Five years ago today I said goodbye to a father I barely recognized. I sat perched on the edge of a flimsy nursing home mattress and said goodbye. I said, “I love you” and meant it. And this man, this father I barely recognized said, “I’m sorry.” He whispered, “Forgive me” and meant it, while floating in and out of a morphine dream.

My real father, the one I knew growing up, would never have apologized. He was too proud for that kind of thing. An apology would have had a domino effect — a string of sorrys collapsing into the future and careening into the past. A concession so mighty, its wake would have left him powerless over the daughters who scrambled to please him.

My real father was angry. He was critical and he had a temper. He demanded authority, attention, loyalty and love. My real father goaded me into every I love you of my childhood by saying it constantly and without an air of authenticity. His upward inflection on the word “love” turned the expression into a rhetorical hijacking, demanding a response for ransom.

In the last year of my father’s life, dementia was the Robin Hood of our relationship. Dementia robbed him of his memories and gave me the gift of a second chance. Dementia allowed us to rebuild our broken past. It was an adjustment I was happy to make because it allowed me to forget a few things too. It gave us a fresh start, every day. Dementia was sloppy and disorganized. It lost track of grudges and couldn’t keep time. It was hard to stay angry with a man who constantly offered snacks and never stopped complimenting last month’s haircut. It was easy to love a man who thought he was window shopping for his granddaughters as he peeked through the glass wall of the nurses’ station.

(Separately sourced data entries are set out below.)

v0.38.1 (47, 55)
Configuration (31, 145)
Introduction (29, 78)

Five years ago today, this man held my hand and asked for nothing. He hoped for companionship and tenderness but knew it hadn’t been earned and was grateful for every unmerited moment. This man who was not my father laughed when my sister and I asked him to divulge all his dying secrets. He smelled like warm linen and asked if we were traveling with puppies. This man did not mock our sorrows or raise his fist in anger. He did not forget our birthdays or move out of the house while we were at school.

For a fleeting moment that Valentine’s Day, five years ago, I caught his eye and saw through the tired, cornflower blues that this man was my father after all. But instead of criticism, he showered us with kindness. I said, “I forgive you,” and meant it and he smiled as he flew in and out of his morphine cloud, preparing to skip out on us one last time.